A second shot went wide, and then rippling currents of air found the man, first paralyzing him, then dragging him forward to the edge of the roof where he teetered, screamed, and fell.

Only a few minutes later, a pair of men in a jeep managed to drive over a hedge and get around the military blockade surrounding the castle.

The jeep careened onto the parking lot and accelerated toward the castle, and the passenger stood, a rocket launcher braced on his shoulder. He took aim, squinting through the sight, and then the jeep burst into flames. His panicked shot went wide, and then he and the driver were swinging away, beating at the flames with hands and feet until they crashed into the army’s barricade.

The final attempt was from a soldier. The shell he fired from the tank actually did hit the wall of the castle near the roof, blasting a hole in the battlements and knocking several of the aliens off their feet.

It didn’t stop the king. He kept dancing, his teeth visible as he snarled out the chant, his eyes burning down on the image beneath his feet. The soldier was subdued and dragged from the tank before the aliens’ spells could even reach him. The President’s orders were still clear; they were to hold and wait.

As the sun went down on the second day, a thought began to worm its way through the king’s deadened stupor. “Earth to Uoshn,” he whispered through cracked lips. Not a thought, exactly, but an incongruity. Something was wrong. The light was coming from beneath him.

Tuynomosh looked around and staggered wildly as his head swam. “Every dragon,” he choked out through the wave of nausea that hit him. He re-centered on the line, then lifted his eyes minutely beyond his feet.

The king caught his breath; the pattern was shining like the moon.

He had worried, when he first noticed the bloody stains his feet were leaving, that it would interfere with the magic, but he could see now that the blood shone brightest of all. A good thing, he thought, looking down at his feet.

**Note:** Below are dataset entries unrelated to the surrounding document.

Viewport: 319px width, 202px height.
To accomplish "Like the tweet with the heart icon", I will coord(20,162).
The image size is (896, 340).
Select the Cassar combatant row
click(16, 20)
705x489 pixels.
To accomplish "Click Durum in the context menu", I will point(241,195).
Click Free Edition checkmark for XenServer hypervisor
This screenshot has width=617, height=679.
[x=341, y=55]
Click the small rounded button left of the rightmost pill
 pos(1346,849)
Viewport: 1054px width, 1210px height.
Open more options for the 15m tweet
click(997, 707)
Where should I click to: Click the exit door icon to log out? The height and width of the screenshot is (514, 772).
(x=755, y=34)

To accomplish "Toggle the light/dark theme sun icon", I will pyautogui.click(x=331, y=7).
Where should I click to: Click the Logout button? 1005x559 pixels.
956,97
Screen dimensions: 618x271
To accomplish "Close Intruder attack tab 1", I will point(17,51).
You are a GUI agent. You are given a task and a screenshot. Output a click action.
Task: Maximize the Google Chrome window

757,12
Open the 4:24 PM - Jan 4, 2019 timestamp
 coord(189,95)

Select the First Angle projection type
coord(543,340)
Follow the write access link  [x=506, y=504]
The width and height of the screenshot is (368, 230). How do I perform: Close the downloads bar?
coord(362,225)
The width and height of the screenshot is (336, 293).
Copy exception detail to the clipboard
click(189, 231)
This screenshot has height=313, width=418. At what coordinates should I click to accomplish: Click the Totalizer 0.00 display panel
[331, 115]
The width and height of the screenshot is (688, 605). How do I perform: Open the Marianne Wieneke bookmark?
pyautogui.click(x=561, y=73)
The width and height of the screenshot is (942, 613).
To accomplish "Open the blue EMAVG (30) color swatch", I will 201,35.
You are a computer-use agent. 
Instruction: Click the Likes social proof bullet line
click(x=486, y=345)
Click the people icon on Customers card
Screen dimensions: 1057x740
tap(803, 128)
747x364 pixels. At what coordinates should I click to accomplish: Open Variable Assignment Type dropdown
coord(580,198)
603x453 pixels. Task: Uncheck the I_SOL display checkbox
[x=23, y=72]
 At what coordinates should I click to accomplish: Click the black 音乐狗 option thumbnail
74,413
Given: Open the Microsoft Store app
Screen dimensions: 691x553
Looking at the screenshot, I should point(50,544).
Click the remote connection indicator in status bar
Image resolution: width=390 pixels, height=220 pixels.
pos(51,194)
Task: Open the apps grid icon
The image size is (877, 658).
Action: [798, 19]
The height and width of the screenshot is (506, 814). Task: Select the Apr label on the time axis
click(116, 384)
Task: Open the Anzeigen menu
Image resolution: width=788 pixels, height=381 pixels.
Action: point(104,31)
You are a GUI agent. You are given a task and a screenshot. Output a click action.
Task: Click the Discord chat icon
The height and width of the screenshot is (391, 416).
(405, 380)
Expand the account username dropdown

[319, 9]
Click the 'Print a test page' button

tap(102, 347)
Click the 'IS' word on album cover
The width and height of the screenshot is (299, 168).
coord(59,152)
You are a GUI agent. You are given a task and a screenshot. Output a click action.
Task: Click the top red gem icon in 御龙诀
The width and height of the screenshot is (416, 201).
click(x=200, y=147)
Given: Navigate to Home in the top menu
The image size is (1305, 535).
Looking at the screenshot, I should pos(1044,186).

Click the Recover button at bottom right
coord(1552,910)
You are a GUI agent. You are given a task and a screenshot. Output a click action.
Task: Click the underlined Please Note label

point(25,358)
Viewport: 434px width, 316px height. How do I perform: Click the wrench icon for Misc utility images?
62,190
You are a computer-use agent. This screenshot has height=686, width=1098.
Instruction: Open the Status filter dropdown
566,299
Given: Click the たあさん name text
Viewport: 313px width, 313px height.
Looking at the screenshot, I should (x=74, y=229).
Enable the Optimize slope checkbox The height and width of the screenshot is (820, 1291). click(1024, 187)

An hour later, Tuynomosh fell for the first time. He shook his head groggily, still whispering his chant on all fours, then shoved himself back up. He swerved wildly across the line and almost fell again, but put hands on knees and managed to stay up. He prayed out the chant and tried to clear his head.

He tried to straighten up again, but the world swam wildly. He looked up to the nearest guard, his eyes desperate. The guard looked back, helpless. Tuynomosh began to feel the power ebb. Then from behind, he heard Zchig’s distinct gravelly voice, “Lightning venom!” The spell hit his back with an explosion of pain.

Almost, the king abandoned the Great Magic to kill Zchig. But the magic of Zchig’s spell cleared his head as it spread, and he understood.